■ SUPPLIED TEXT:
Content starts

India and China are the top two growth markets for chemical industry, according to a recent study by consulting firm KPMG.
“India remains a key consumption market for global chemical players as demonstrated by recent expansions announced. We are also witnessing increasing demand for specialty chemicals, especially around end user industries like pharmaceutical, cosmetics, and food,” Vikram Hosangady, head (transaction services), KPMG in India, said in a statement.
The survey also pointed out that strategic acquisitions and product development would be the key growth drivers for chemical companies in the coming years. Chemical companies had said that the significant cash on balance sheets would be used in acquisitions and product development to tackle increasing input costs and competition, according to the study.
The KPMG survey, which was conducted in the US, Europe and Asia Pacific with 156 senior level executives in the chemical industry, had indicated that about 72% of the companies surveyed have significant cash on their balance sheet, while about 51% had said that their cash position have improved from the previous year, according to the study.
“Despite economic headwinds, the chemicals sector has experienced some positive momentum in the past year. The improved cash positions at many of these companies will allow them to be more aggressive to drive growth and innovation – both organically and inorganically,” Mike Shannon, Global leader of KPMG’s Chemicals and Performance Technologies practice, said in a statement.
The study also mentioned that about 63% of the companies surveyed had indicated increase in capital expenditure over the next year. Priority investment areas include new products or services (35%), and the acquisition of a business (33%), the survey added.

Content ends

Lines from a dataset

Content starts

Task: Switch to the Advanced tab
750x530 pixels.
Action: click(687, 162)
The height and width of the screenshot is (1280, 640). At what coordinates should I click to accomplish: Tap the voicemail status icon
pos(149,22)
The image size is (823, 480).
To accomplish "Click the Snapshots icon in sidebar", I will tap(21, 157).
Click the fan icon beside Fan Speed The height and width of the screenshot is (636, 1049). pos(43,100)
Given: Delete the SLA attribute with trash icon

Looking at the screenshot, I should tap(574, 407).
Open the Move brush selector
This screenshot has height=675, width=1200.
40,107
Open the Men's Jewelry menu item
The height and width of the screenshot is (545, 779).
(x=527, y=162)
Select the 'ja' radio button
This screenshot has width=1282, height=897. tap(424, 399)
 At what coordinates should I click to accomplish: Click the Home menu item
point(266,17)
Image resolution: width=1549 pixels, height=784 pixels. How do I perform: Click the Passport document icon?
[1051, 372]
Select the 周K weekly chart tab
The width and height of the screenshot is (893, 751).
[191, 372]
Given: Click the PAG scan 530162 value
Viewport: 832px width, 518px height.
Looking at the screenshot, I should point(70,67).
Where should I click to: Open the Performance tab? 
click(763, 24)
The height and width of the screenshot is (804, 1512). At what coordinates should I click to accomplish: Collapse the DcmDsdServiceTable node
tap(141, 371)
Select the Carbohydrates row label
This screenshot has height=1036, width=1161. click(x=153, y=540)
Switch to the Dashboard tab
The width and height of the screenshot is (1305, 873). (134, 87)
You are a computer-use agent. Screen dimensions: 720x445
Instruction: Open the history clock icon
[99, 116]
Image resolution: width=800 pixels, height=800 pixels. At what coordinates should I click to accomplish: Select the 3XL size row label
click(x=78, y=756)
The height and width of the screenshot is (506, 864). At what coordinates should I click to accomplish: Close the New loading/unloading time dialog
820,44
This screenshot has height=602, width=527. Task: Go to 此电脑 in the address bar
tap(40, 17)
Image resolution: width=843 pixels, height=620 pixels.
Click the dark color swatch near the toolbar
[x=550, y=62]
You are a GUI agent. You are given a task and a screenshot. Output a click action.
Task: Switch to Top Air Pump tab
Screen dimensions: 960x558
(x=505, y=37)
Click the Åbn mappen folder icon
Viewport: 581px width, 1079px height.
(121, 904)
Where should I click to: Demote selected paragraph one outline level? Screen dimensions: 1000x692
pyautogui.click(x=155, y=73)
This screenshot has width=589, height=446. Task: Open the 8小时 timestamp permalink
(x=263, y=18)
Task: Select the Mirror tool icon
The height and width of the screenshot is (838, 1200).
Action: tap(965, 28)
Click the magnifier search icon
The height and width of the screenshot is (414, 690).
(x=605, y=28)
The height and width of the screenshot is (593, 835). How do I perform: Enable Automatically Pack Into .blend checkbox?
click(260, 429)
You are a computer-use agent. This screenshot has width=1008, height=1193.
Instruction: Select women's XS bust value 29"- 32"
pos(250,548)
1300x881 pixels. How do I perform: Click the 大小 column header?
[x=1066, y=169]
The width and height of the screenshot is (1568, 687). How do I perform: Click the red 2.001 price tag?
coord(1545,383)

Content ends

■ APPLY WHAT YOU READ:
1. Rewrite the chemical industry article from "The KPMG survey, which" to "year, according to the study.", putting "top executives" in place of "senior level executives".
2. In the chemical industry article, what share of the surveyed companies indicated an increase in capital expenditure over the next year?
None of the lines are needed for this.

■ SOLUTION LIST:
1.
The KPMG survey, which was conducted in the US, Europe and Asia Pacific with 156 top executives in the chemical industry, had indicated that about 72% of the companies surveyed have significant cash on their balance sheet, while about 51% had said that their cash position have improved from the previous year, according to the study.

2. About 63%.